No -- just wondering why a temporary copy was used in that one function.
I can see in the other function that uses it, it does chnage the contents
of @bindings, but in that one function, it just uses it as-is, like so:

@@ -1025,6 +1026,8 @@
 
   return 0 unless (defined($self->{_dbh}));
 
+  my @bindings;
+
   # shortcut, will only update atime for the token if the atime is less than
   # what we are updating to
   my $sql = "UPDATE bayes_token
@@ -1033,9 +1036,10 @@
                 AND token = ?
                 AND atime < ?";
 
- -  my $rows = $self->{_dbh}->do($sql, undef, $atime, $self->{_userid},
- -			       $token, $atime);
+  @bindings = ($atime, $self->{_userid}, $token, $atime);
 
+  my $rows = $self->{_dbh}->do($sql, undef, @bindings);
+
   unless (defined($rows)) {
     dbg("bayes: tok_touch: SQL Error: ".$self->{_dbh}->errstr());
     return 0;


note that the assignment to @bindings comes immediately before its
only use in that fn, so it seems superfluous to use it there
instead of just 

   my $rows = $self->{_dbh}->do($sql, undef,
                $atime, $self->{_userid}, $token, $atime);

> > +	(my $unpacked_token, $raw_token) = split(/\s+/, $token, 2);
> > 
> > split (/ /, ...) would probably be faster, if you can make that assumption.
> > ditto in the @@ -1594,14 change.
> 
> The backup format has \t between the elements, however I've seen some
> unpack(H*) tokens with spaces at the end, so we need to check for 1 or
> more whitespaces.

ok.  shame ;)

- --j.
-----BEGIN PGP SIGNATURE-----
Version: GnuPG v1.2.4 (GNU/Linux)
Comment: Exmh CVS

iD8DBQFBGpCAQTcbUG5Y7woRAmQhAKCtlPyStdh0jSR3aPJAsKBq3DOf1gCgxDSc
FbN2/rGmsmR06ZD15FHCst4=
=vJfV
-----END PGP SIGNATURE-----

Comment 58 Michael Parker 2004-08-11 14:58:38 UTC
Created attachment 2238 [details]
Patch File

Fixes a bug when upgrading from a 2.64 database, was ignoring the
bayes_store_original_token setting.

Also removes the extra @bindings change in tok_touch since it isn't necessary.
Comment 59 Justin Mason 2004-08-11 15:33:14 UTC
+1
Comment 60 Daniel Quinlan 2004-08-11 23:15:53 UTC
Okay, I need to get this out.  This is excellent code.  I love the patch.

I have major concerns about adding this option, though:

1. In the best case (turned off) it slows down DBM Bayes by adding 3.3% more
   time.
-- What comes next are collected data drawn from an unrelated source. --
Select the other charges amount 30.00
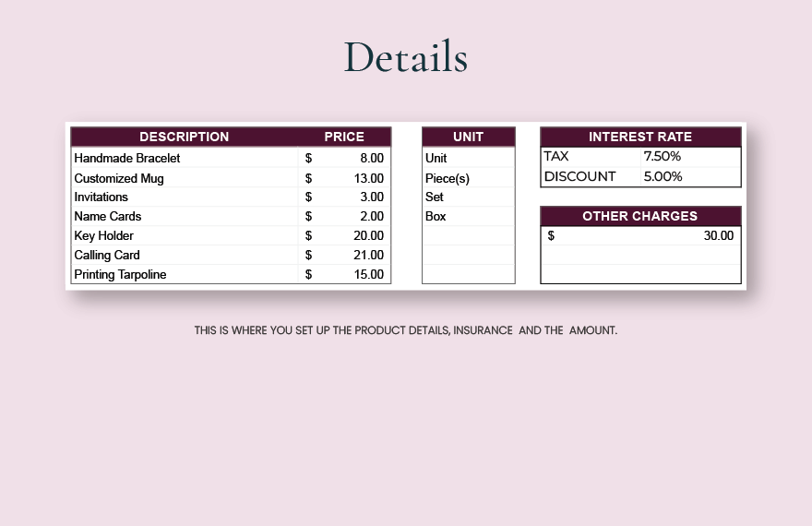 coord(718,235)
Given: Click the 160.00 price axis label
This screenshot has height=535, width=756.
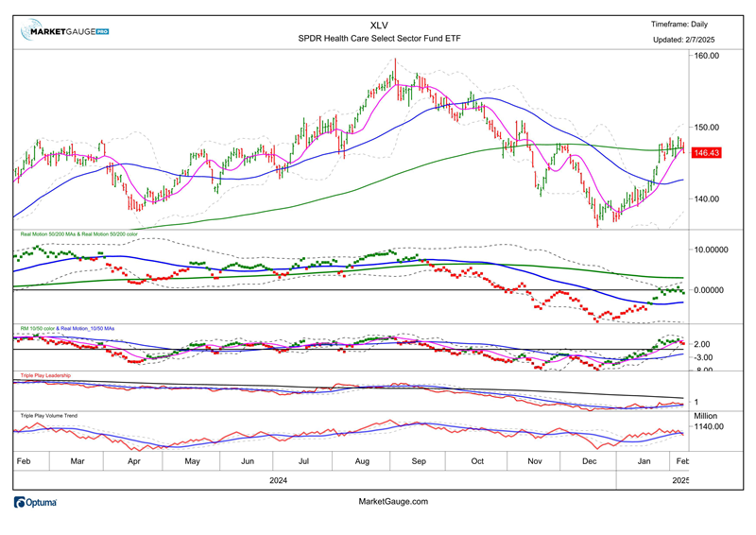Looking at the screenshot, I should pyautogui.click(x=707, y=56).
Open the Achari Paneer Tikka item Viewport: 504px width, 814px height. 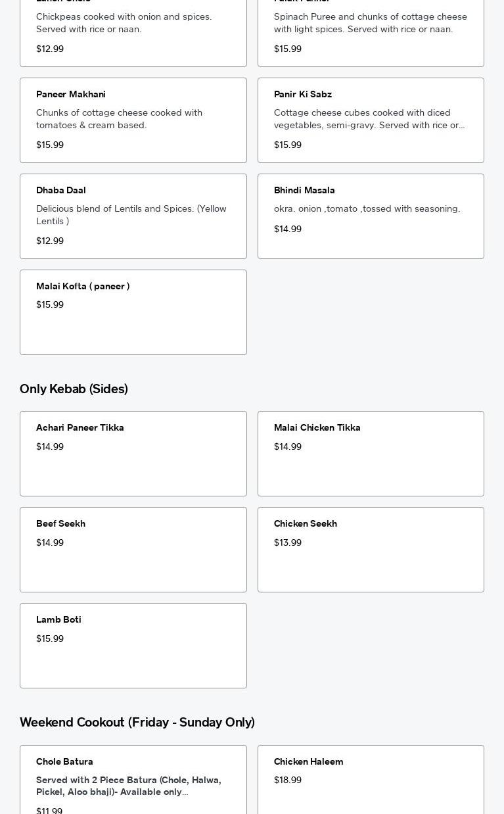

I don't really care about the extra time and space when it is turned
   on.  In many sites, it's not even possible for users to dump the Bayes
   database so this is pure overhead.  HAMMYTOKEN and SPAMMYTOKEN also work
   without it (although I should note I think we should drop those too).
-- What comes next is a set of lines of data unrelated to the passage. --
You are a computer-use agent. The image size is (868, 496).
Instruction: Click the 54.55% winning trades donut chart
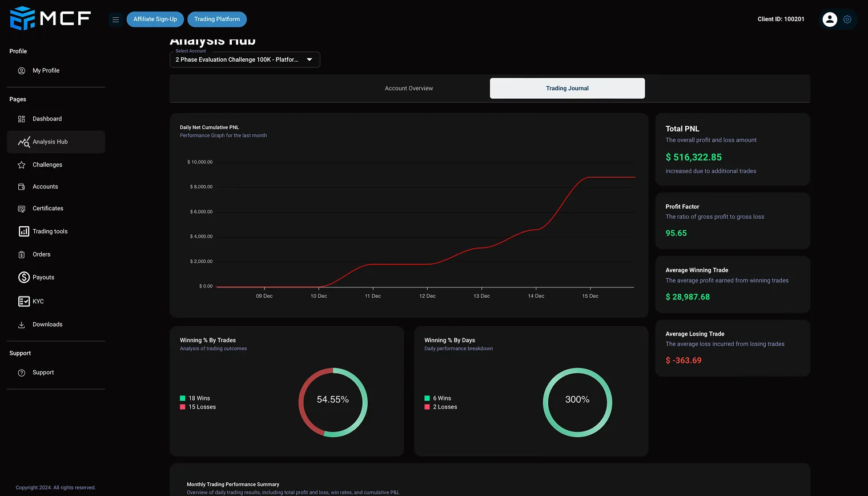pyautogui.click(x=333, y=402)
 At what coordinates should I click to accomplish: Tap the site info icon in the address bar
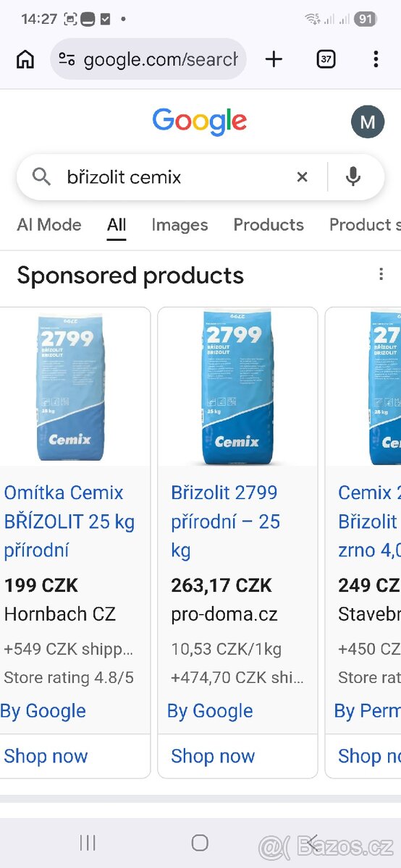pyautogui.click(x=67, y=59)
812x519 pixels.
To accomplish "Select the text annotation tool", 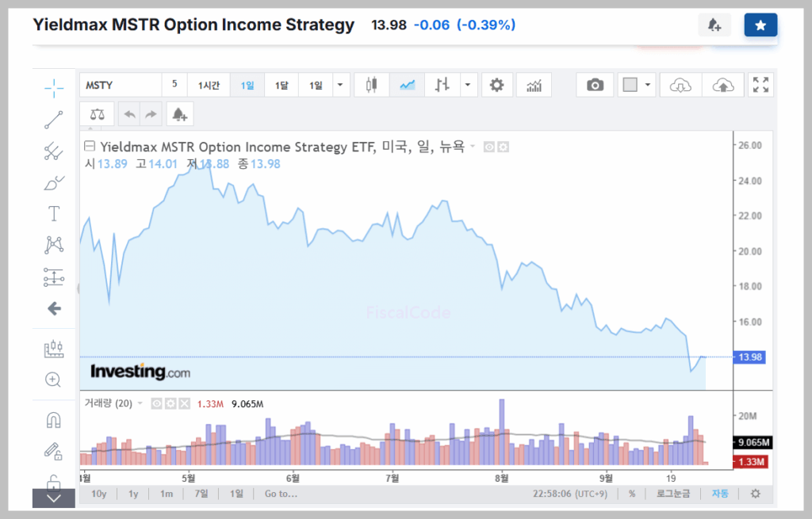I will [54, 213].
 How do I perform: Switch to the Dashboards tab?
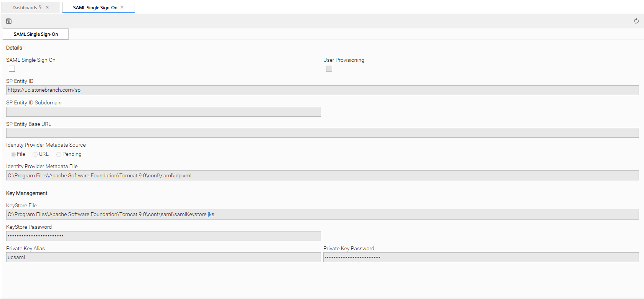[x=25, y=8]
2. It's another option to support.

3. I don't think it's needed.  We had a few questions when we released pre1 and
   before that, but I've gotten used to not looking and nobody really needs to
   look.

4. It complicates the code.

If we were a commercial project, there would be no bloody way this would go
into the code.  Seriously, only nosy technical people care and apparently not
for too long judging by the 3.0 experience so far.
Comment 61 Justin Mason 2004-08-11 23:21:20 UTC
I think leaving it out, removes functionality that a lot of people *do* expect.
we'd be pretty much the only bayes impl apart from dspam and CRM-114 (the n-gram
systems) that don't support dumping, in that case.

However I could compromise by setting it off by default, and noting clearly in
the doco how to turn it on...
Comment 62 Theo Van Dinter 2004-08-11 23:49:33 UTC
Subject: Re:  [review] Bayes option to keep original token as db data (not key).

On Wed, Aug 11, 2004 at 11:21:22PM -0700, bugzilla-daemon@bugzilla.spamassassin.org wrote:
> I think leaving it out, removes functionality that a lot of people *do* expect.
> we'd be pretty much the only bayes impl apart from dspam and CRM-114 (the n-gram
> systems) that don't support dumping, in that case.

Well, that's not really true.  There are tons of Bayes-style filters out
there (how many MUAs have built-in Bayes-style filters?) which don't do
dumping.  If you compare us to other OSS projects, you could be right.
However, I do agree with Quinlan in that normal users won't care.
The more technial folks, or the folks who are more involved with things
like running sa-learn may care.

For example, I was upset when the hashing first went in, but then I
realized I have better things to do with my time than going through
the tokens in my Bayes DB.  The rest of the users on my box, however,
haven't said anything, leading me to think they don't ever look at the
dump output.

> However I could compromise by setting it off by default, and noting clearly in
> the doco how to turn it on...

The issue, though, is the performance penalty even with the setting off.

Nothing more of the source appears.